Despite leaving LaRue, how­ever, Montgomery always performs in Western wear. “I fell in love with cow­boy music back in the ‘30s, from watching all them old cowboy shows. And I believe that if they brought those shows back, it might cut down on crime. ‘Cause the crooks always got punished, and the guy who was honest always came out a winner.”

“I used to be in a band with Jerry Lee Lewis,” Montgomery mentions casually. “In the early 1950s, I for­get what year. We’d play everything: rockabilly, country, waltzes, blues. We’d mix it up good so that we’d keep everyone happy. I’d tell the crowd ‘if you don’t hear what you like now, stick around and we’ll get to it.’ But Jerry Lee would get mad real quick. Somebody’d make a request, and he’d say ‘we don’t play that kind of damn song around here!’
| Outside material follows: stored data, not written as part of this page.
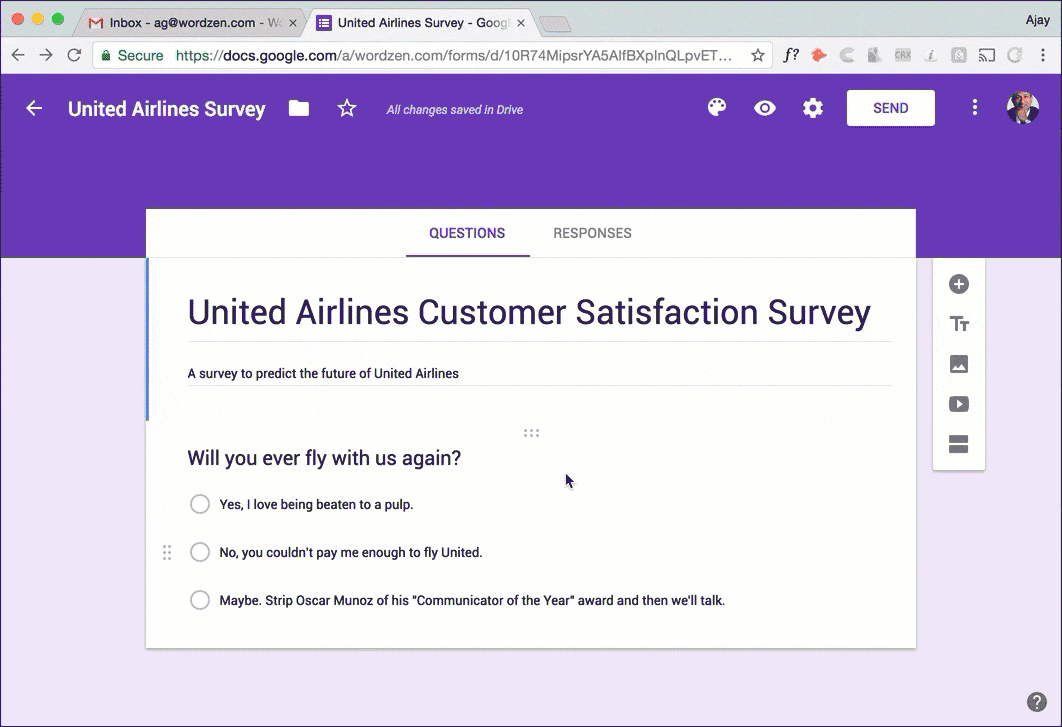Image resolution: width=1062 pixels, height=727 pixels.
Task: Open the help question mark button
Action: [1037, 702]
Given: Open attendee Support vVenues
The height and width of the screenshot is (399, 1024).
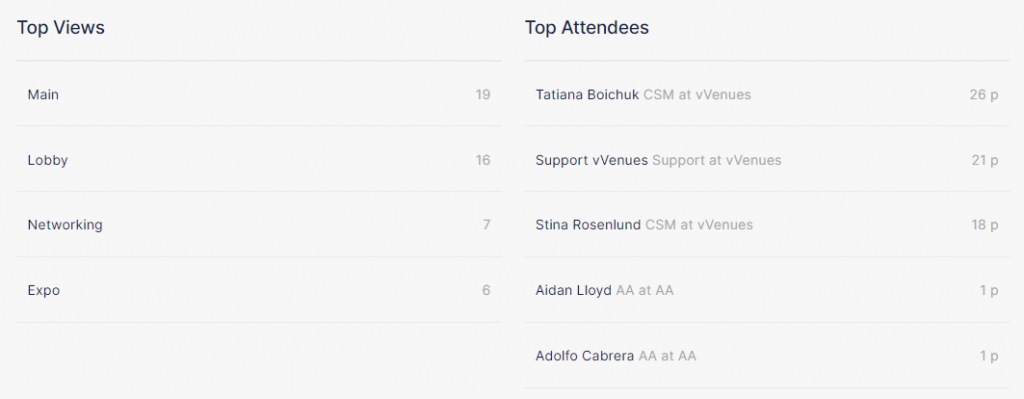Looking at the screenshot, I should tap(767, 159).
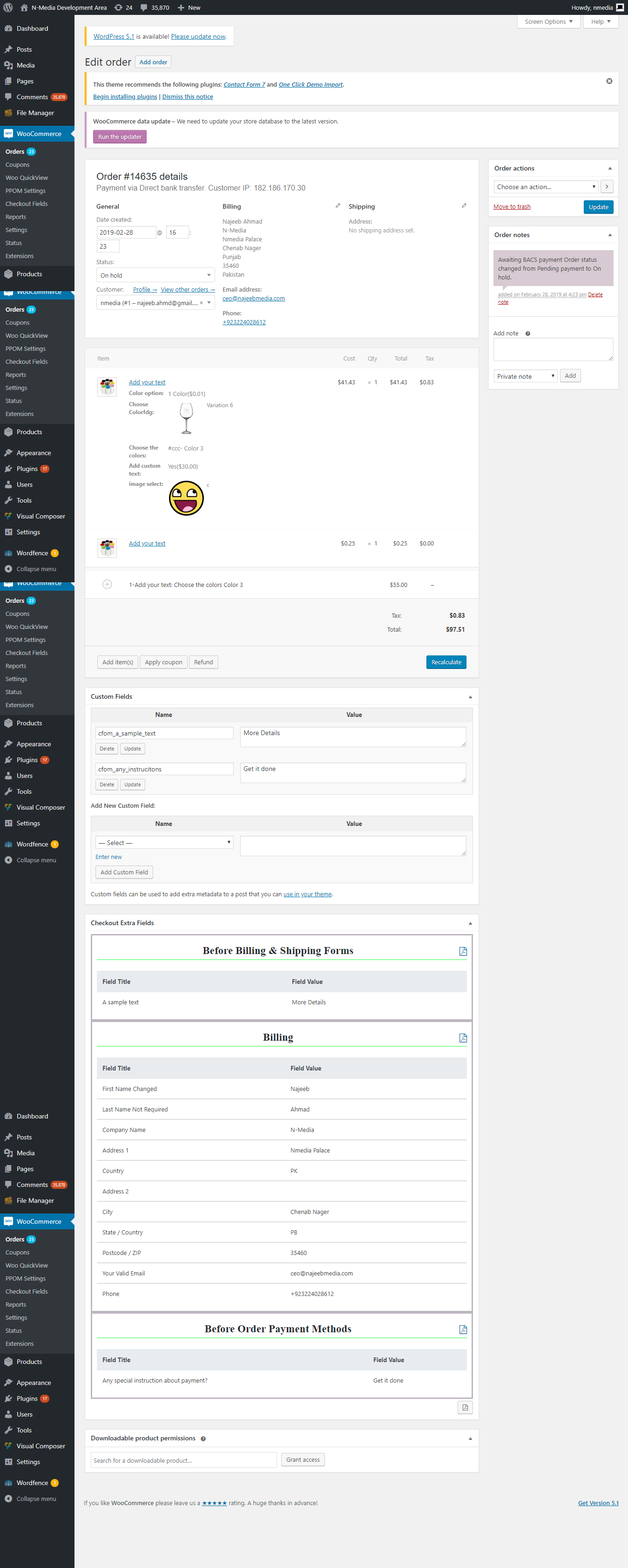This screenshot has width=628, height=1568.
Task: Click the shipping address edit pencil icon
Action: (464, 206)
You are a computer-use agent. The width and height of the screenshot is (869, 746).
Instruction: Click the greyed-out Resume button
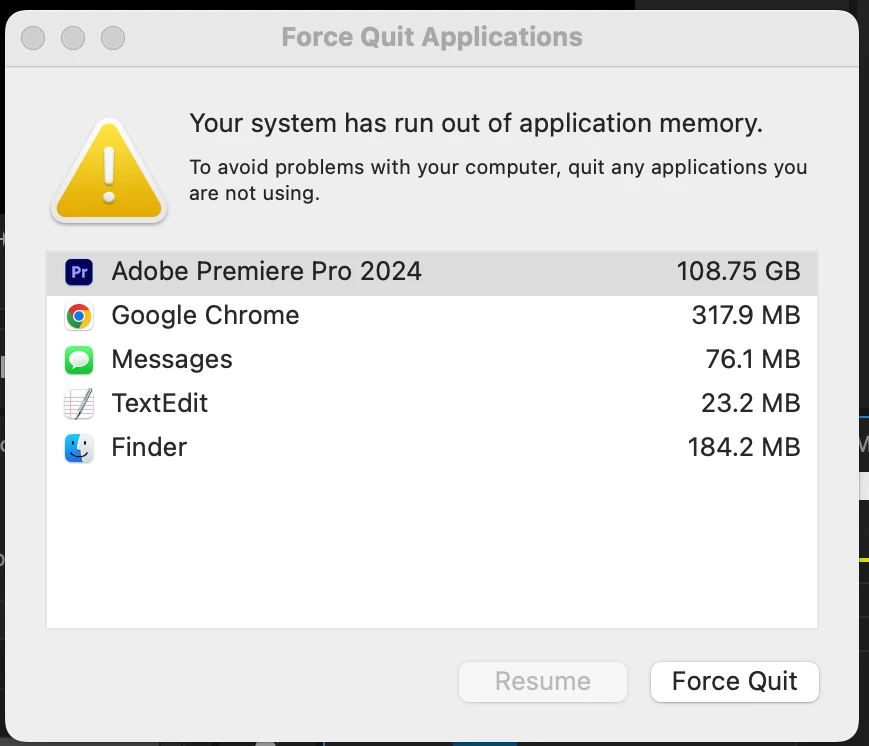tap(542, 682)
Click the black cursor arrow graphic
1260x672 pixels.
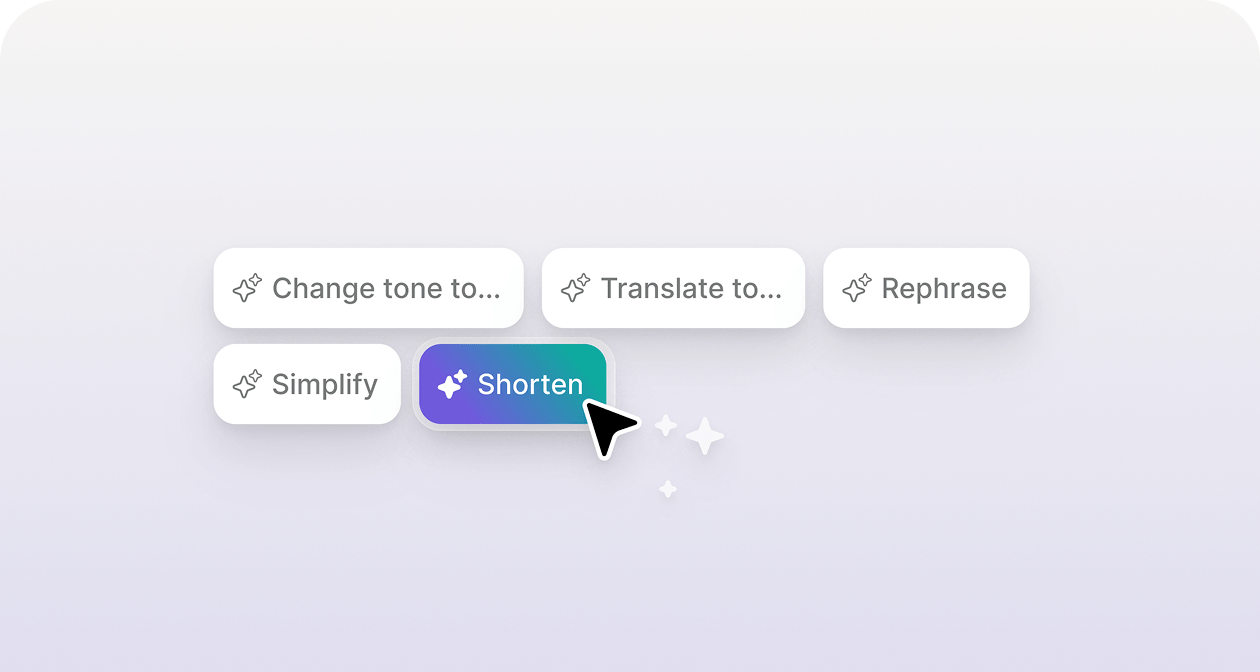608,427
“When Jerry first tried to join our band, he was real young. He wasn’t a good enough piano-man, yet, and we told him that. So he started learning, and meanwhile he worked with us playing drums. Our gig in Natchez started at 9 sharp, and he was almost always late. The owner, this big Italian guy named Julio, would ask him ‘Jerry, where you been?’ and Jerry would say ‘well, you know I live way over yonder in Ferriday!’ Somehow that excuse always worked. Yeah, old Jerry was kind of wild …”

“Jerry… never did quite settle down, did he?” This rhetorical question is posed by Frankie Jean Lewis Terrell — Jerry Lee Lewis’ sister — in the front room of the Lewis family home in Ferriday. The house doubles as The Lewis Museum, which adjoins the Lewis Quick Drive-Thru liquor store and daiquiri shop. Proudly defying all conventional curatorial practices, The Lewis Museum displays a staggering trove of invaluable items such as unpublished photos of Jerry Lee Lewis, unreleased Lewis recordings, and posters for some of his earliest appearances. These priceless possessions are randomly interspersed with room upon room of more prosaic artifacts — “mother’s favorite tea cups and flat ware,” vast stores of kitchen utensils, (“just open up any cabinet and have a look”), the complete works of Mark Twain, and even Jerry Lee’s potty seat.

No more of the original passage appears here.